President of Azerbaijan Ilham AliyevPhoto: Vuhar Amrullaev / Sputnik / Profimedia Images

Aliyev, who has been in power since 2003 and succeeded his deceased father, ordered “to organize early elections (for the post of) president of Azerbaijan,” asking the election commission to “ensure the organization of elections on February 7, 2024,” the official document said.

Elections have been set for 2025, but President Aliyev looks set to capitalize on his popularity at the highest level after a lightning offensive against Armenian separatists that allowed him to retake the enclave of Nagorno-Karabakh in September.

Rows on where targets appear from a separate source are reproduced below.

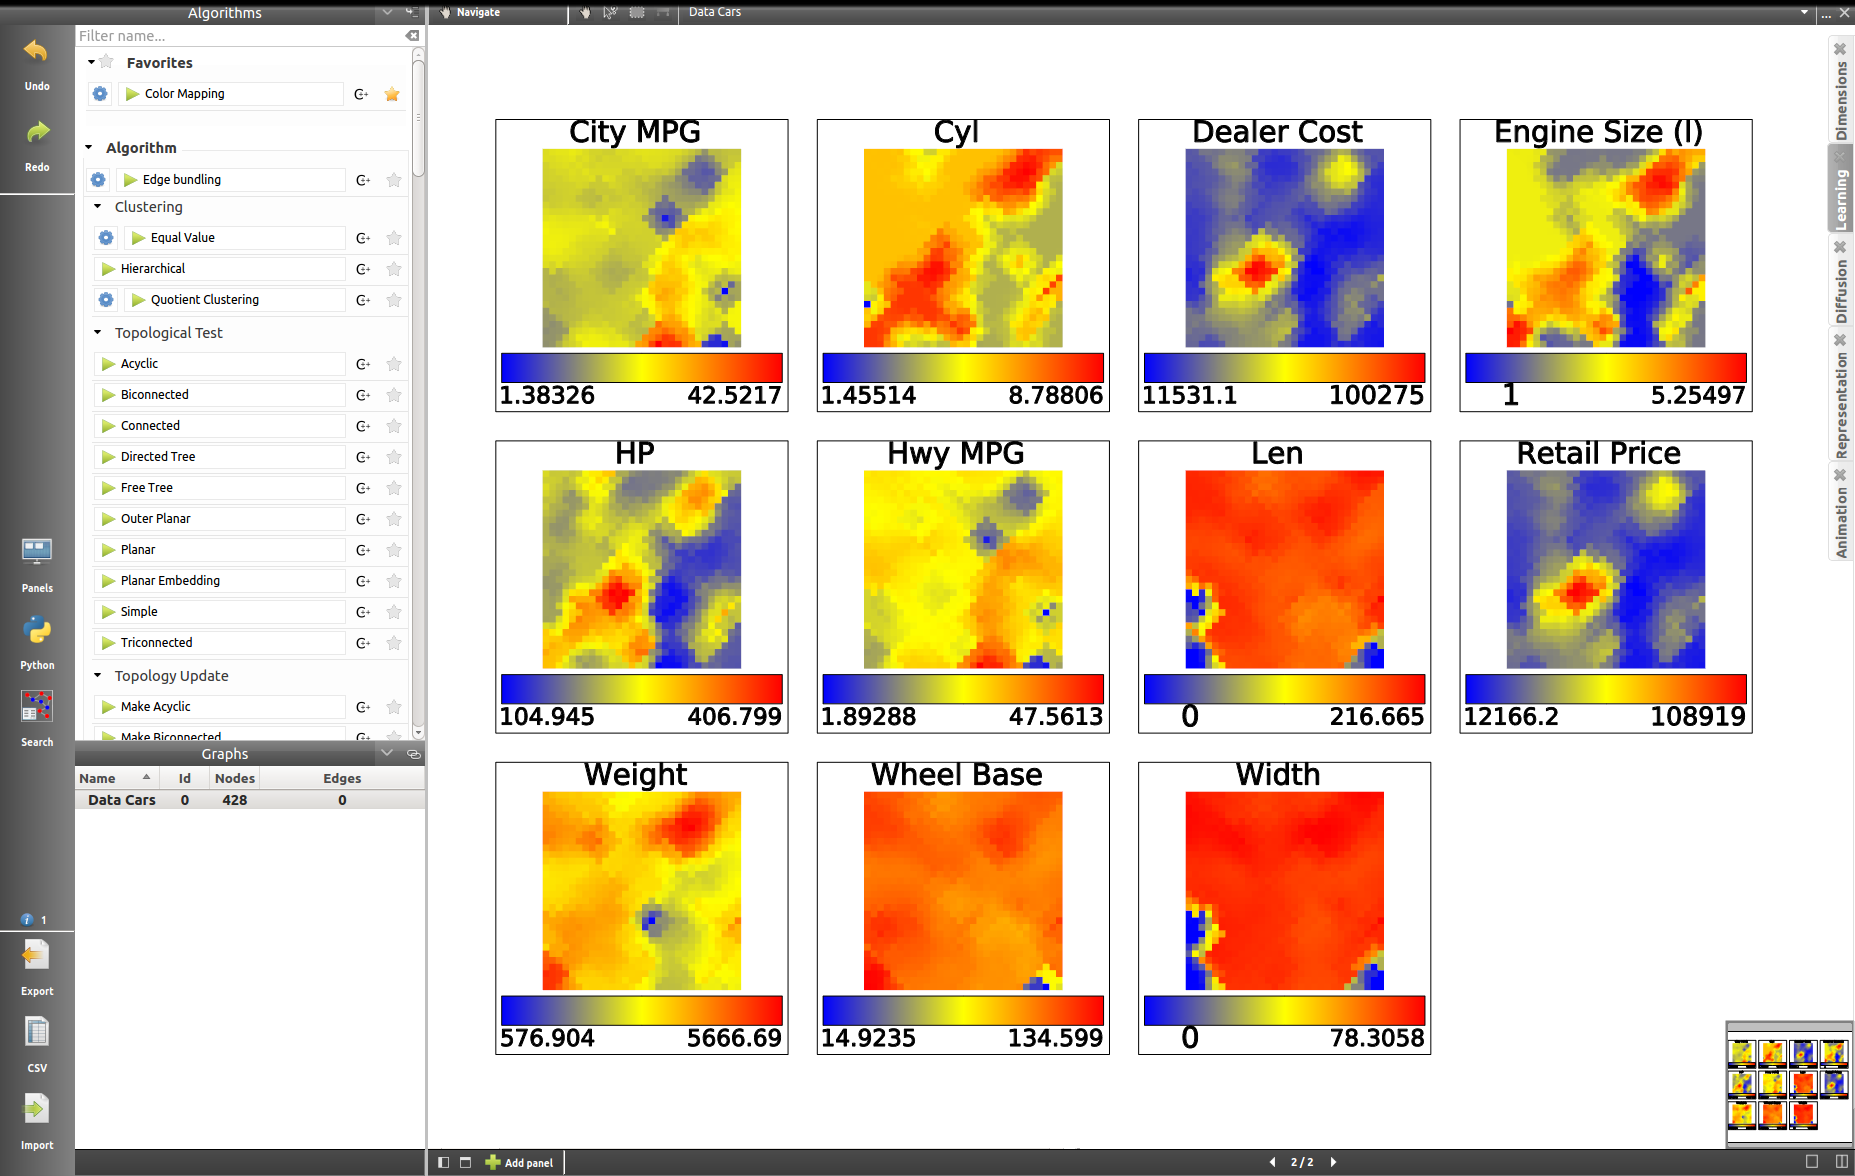Collapse the Clustering group
The width and height of the screenshot is (1855, 1176).
98,207
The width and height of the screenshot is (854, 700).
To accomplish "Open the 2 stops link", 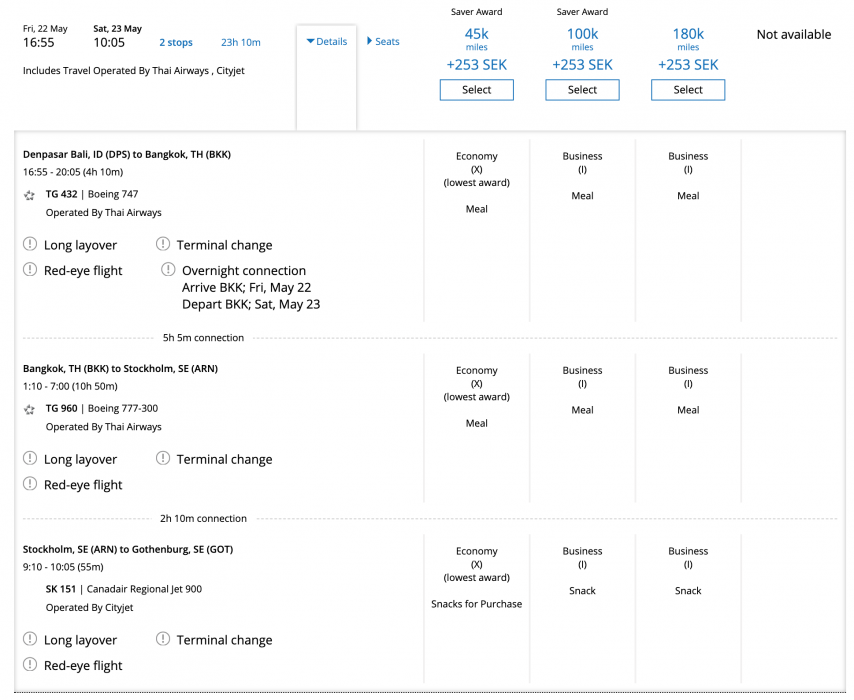I will tap(176, 43).
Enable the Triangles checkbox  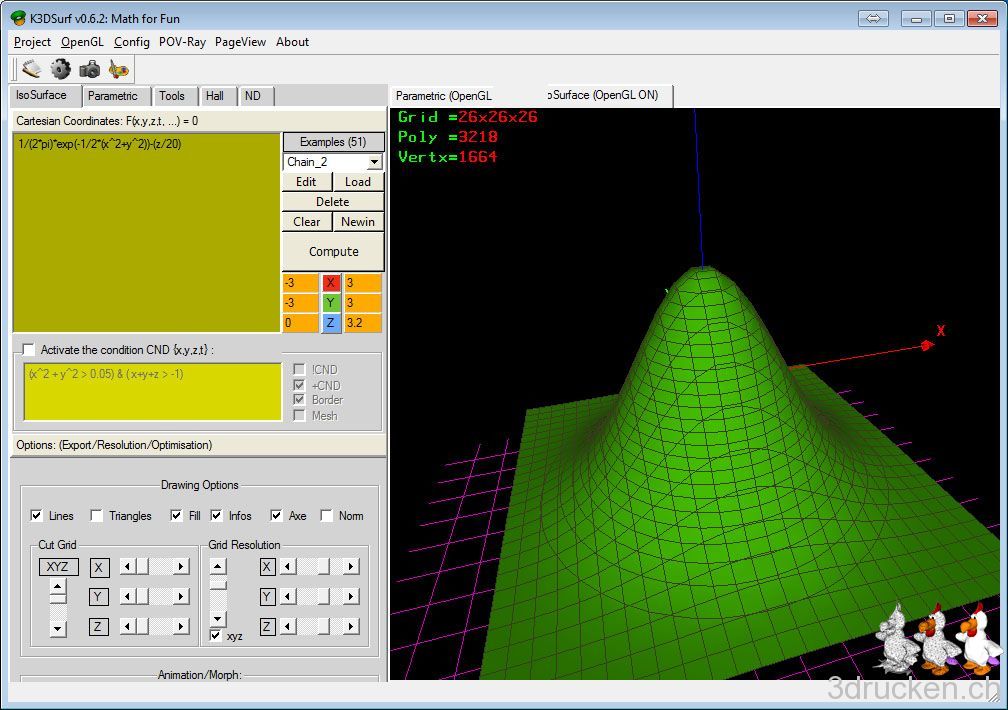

About 75% of Azerbaijanis approve of Aliyev’s handling of the conflict, according to a poll by the country’s Center for Social Research, a public institution. Almost the entire Armenian population of Nagorno-Karabakh, more than 100,000 out of a total registered population of 120,000, has since fled to Armenia.

Aliyev rules Azerbaijan with an iron fist

Ilham Aliyev, 61, who succeeded his father Heydar Aliyev, rules this hydrocarbon-rich former Soviet republic with a strong hand and suppresses any opposition. Even if critics have condemned the authoritarian tendencies of the Aliyev regime, his power remains intact.

President Aliyev held a referendum in 2009 to approve constitutional amendments that allowed for unlimited presidential mandates. A new amendment to the Constitution in 2016 extended the president’s term of office to seven years. In the same year, he appointed his wife Mehiban Aliyeva to the post of first vice president.

In fact, although elections are nominally held in Azerbaijan, the country is considered a de facto dictatorship, where human rights are not respected and political freedoms do not exist.

This has led some geopolitical experts to note that the European Union’s plans to significantly increase natural gas imports from Azerbaijan following its energy separation from Russia are merely replacing dependence on one brutal dictator for another.